Nu verdachte door het feit zelf financieel zwaar is getroffen, ziet de rechtbank aanleiding deze straf met een vierde deel te verlagen.

Toepassing van wetsartikelen

De rechtbank heeft gelet op de artikelen 22c, 22d, 47, 57 en 420bis van het Wetboek van Strafrecht, zoals deze artikelen golden ten tijde van het bewezen verklaarde.

DE UITSPRAAK VAN DE RECHTBANK LUIDT:

Verklaart het ten laste gelegde bewezen, te kwalificeren en strafbaar zoals voormeld en verdachte daarvoor strafbaar.
Verklaart niet bewezen hetgeen aan verdachte meer of anders is ten laste gelegd dan het bewezen verklaarde en spreekt verdachte daarvan vrij.
Veroordeelt verdachte tot:

een taakstraf, bestaande uit het verrichten van 180 uren onbetaalde arbeid.

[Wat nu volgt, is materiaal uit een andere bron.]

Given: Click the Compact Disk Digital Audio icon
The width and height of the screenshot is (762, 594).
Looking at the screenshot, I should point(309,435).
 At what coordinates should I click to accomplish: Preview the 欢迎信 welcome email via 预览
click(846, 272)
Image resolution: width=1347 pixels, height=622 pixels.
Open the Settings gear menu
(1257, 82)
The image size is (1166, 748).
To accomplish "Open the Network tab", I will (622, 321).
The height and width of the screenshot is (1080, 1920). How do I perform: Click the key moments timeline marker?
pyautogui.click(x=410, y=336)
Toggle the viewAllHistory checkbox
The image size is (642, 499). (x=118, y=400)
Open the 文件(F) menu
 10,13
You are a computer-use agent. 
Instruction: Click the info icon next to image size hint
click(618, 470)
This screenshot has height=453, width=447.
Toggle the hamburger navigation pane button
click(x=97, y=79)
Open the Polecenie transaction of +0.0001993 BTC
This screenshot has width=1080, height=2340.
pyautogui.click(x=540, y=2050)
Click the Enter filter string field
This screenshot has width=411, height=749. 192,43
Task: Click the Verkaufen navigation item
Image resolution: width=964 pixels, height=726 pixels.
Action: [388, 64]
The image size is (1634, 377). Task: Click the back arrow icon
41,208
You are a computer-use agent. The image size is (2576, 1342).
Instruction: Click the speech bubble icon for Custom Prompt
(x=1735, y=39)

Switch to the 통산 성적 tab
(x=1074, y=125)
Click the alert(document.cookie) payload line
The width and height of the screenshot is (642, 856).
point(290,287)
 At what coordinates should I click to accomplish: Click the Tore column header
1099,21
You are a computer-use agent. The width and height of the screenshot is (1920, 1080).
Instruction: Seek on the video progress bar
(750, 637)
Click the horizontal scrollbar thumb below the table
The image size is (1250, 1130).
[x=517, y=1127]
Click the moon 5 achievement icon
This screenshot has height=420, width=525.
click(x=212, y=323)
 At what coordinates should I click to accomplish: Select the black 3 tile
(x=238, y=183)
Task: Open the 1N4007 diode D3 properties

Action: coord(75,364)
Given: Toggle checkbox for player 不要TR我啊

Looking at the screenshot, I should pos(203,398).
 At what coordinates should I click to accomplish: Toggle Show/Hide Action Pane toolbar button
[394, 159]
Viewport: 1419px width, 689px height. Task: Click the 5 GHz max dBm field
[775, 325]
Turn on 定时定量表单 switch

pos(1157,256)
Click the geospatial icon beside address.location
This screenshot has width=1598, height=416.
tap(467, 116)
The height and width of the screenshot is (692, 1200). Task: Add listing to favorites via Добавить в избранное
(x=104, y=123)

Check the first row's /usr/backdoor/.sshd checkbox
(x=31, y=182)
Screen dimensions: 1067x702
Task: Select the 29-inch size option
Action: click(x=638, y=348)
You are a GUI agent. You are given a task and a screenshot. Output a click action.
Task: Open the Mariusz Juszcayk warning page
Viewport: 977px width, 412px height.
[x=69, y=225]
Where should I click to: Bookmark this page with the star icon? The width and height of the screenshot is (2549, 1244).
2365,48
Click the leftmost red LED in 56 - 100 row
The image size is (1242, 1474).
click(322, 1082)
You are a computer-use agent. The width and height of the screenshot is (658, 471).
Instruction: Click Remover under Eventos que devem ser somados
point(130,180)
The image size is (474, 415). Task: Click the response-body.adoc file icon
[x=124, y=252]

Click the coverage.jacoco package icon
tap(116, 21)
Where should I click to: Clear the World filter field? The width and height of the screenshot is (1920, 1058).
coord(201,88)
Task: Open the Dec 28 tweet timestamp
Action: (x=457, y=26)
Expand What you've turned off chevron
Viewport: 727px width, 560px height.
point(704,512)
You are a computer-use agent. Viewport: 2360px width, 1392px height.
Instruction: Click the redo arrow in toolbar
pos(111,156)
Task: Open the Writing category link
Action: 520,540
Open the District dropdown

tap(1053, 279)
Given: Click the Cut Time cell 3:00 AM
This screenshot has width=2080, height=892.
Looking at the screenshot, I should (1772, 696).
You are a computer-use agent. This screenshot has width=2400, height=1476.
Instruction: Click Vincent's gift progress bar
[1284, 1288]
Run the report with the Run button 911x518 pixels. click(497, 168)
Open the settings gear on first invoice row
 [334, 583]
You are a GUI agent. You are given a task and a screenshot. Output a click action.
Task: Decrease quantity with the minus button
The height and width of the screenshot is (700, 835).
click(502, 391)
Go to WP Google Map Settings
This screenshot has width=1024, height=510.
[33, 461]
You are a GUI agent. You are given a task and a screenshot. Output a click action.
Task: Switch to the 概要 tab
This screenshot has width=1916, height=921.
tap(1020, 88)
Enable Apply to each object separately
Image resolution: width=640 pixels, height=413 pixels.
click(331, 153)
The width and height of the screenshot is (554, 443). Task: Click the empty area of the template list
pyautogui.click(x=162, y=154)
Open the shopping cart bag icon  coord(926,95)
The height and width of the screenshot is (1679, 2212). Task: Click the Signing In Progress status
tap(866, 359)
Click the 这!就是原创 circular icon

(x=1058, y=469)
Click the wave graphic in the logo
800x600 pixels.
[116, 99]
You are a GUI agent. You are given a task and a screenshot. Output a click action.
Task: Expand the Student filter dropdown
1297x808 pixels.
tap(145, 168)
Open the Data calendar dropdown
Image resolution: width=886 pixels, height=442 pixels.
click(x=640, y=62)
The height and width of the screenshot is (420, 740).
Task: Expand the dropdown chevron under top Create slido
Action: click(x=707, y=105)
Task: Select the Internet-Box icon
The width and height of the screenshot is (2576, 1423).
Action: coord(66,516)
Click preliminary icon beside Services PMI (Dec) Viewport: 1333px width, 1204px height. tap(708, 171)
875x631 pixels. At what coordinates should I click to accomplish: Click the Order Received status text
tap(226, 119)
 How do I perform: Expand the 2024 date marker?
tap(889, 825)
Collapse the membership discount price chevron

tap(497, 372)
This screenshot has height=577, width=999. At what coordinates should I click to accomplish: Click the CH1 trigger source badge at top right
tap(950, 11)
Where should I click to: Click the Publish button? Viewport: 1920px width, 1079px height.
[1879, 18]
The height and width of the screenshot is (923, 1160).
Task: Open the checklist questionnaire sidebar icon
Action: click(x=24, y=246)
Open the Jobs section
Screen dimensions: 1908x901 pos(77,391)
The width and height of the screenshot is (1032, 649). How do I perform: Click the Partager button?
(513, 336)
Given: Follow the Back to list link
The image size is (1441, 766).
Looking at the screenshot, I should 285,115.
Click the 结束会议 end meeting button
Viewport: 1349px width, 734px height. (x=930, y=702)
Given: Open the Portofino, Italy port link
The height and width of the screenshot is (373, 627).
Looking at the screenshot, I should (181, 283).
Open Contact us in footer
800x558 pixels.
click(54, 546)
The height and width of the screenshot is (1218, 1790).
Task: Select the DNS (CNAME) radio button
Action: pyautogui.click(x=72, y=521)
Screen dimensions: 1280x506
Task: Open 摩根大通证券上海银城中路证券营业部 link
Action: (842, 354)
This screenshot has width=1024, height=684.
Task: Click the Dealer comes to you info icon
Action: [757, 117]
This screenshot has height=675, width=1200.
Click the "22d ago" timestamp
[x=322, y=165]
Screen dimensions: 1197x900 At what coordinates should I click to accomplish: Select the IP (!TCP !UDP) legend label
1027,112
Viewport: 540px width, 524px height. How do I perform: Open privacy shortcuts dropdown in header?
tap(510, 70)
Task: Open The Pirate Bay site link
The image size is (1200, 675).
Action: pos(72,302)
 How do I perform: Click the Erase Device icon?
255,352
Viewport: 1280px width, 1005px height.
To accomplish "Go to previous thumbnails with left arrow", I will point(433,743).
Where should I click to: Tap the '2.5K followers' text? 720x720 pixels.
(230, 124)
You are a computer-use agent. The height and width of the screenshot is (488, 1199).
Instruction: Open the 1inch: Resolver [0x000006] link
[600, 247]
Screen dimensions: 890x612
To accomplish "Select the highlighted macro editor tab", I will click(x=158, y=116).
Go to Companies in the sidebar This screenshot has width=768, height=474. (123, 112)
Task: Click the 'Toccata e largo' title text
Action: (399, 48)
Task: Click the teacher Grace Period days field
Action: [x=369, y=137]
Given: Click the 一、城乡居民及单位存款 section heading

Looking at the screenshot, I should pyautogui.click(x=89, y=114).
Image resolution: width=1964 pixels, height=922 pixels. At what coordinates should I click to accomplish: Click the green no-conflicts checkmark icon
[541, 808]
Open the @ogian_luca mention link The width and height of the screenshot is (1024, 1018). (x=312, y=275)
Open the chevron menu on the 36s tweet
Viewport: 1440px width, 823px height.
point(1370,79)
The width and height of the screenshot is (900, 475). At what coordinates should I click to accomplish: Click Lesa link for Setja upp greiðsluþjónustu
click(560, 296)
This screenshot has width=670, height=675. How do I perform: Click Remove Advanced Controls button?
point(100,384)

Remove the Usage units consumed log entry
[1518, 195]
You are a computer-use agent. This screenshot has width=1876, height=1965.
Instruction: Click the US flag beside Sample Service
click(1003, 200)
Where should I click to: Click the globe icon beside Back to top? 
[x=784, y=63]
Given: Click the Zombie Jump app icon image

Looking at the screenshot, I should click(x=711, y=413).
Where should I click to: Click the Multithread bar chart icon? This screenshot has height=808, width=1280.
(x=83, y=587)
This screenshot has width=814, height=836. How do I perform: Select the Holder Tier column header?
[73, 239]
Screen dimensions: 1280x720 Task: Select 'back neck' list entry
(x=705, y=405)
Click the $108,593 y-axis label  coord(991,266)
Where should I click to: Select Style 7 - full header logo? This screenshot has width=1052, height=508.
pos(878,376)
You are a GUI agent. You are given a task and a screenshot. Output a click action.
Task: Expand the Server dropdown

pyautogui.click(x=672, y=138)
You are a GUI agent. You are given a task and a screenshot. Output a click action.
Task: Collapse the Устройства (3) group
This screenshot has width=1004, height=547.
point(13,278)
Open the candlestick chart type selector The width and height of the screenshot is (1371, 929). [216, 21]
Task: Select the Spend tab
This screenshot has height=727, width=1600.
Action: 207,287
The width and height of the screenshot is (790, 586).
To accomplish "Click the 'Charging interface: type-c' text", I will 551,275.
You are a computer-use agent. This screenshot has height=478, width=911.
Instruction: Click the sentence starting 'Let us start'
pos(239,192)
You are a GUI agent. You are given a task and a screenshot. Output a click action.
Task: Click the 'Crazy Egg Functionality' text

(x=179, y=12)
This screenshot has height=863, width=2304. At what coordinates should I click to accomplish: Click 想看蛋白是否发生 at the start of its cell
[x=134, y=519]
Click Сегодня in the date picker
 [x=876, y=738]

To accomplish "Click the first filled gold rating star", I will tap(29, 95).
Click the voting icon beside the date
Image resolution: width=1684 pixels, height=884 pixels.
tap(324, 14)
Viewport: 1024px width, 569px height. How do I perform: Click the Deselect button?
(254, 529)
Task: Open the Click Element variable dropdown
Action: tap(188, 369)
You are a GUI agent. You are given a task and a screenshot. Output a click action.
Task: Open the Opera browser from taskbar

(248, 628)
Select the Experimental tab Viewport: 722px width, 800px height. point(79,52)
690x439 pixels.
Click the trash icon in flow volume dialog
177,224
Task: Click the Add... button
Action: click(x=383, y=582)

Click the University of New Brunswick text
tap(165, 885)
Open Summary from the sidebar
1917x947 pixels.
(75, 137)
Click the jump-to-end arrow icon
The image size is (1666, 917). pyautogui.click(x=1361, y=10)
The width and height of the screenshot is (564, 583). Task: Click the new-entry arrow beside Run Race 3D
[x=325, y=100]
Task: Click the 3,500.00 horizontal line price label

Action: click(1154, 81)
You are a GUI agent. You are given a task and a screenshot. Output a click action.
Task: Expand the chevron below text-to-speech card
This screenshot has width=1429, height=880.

Beveelt dat voor het geval de veroordeelde de taakstraf niet naar behoren verricht, vervangende hechtenis voor de duur van 90 dagen zal worden toegepast.
Dit vonnis is gewezen door mr. C.M.M. Oostdam, voorzitter, mr. F.J. Agema en mr. J.Y.B. Jansen, rechters, bijgestaan door W. Brandsma, griffier, en uitgesproken ter openbare terechtzitting van deze rechtbank op 16 januari 2015.

RECHTBANK NOORD-NEDERLAND

Afdeling strafrecht
Locatie Assen
parketnummer 19/614019-10

Voetnoten

1.HR 19 december 1995, NJ 1996, 249 (Zwolsmanarrest), HR 30 maart 2004, NJ 2004, 376, HR 1 februari 2005, NJ 2006, 421
3.Bij het UWV en de belastingdienst zijn deze arbeidsrelatie en loongegevens (in 2004) niet bekend, zie respectievelijk pagina 184A e.v. en pagina 178A e.v. van voornoemd dossier.
4.Bij het UWV en de belastingdienst zijn deze arbeidsrelatie en loongegevens (in 2004) niet bekend, zie respectievelijk pagina 185 e.v. en pagina 179 e.v. van voornoemd dossier.
5.HR 8 januari 2013, LJN: BM4449.
6.waarvan ter terechtzitting van 11 november 2014 een extract is overgelegd door de officier van justitie.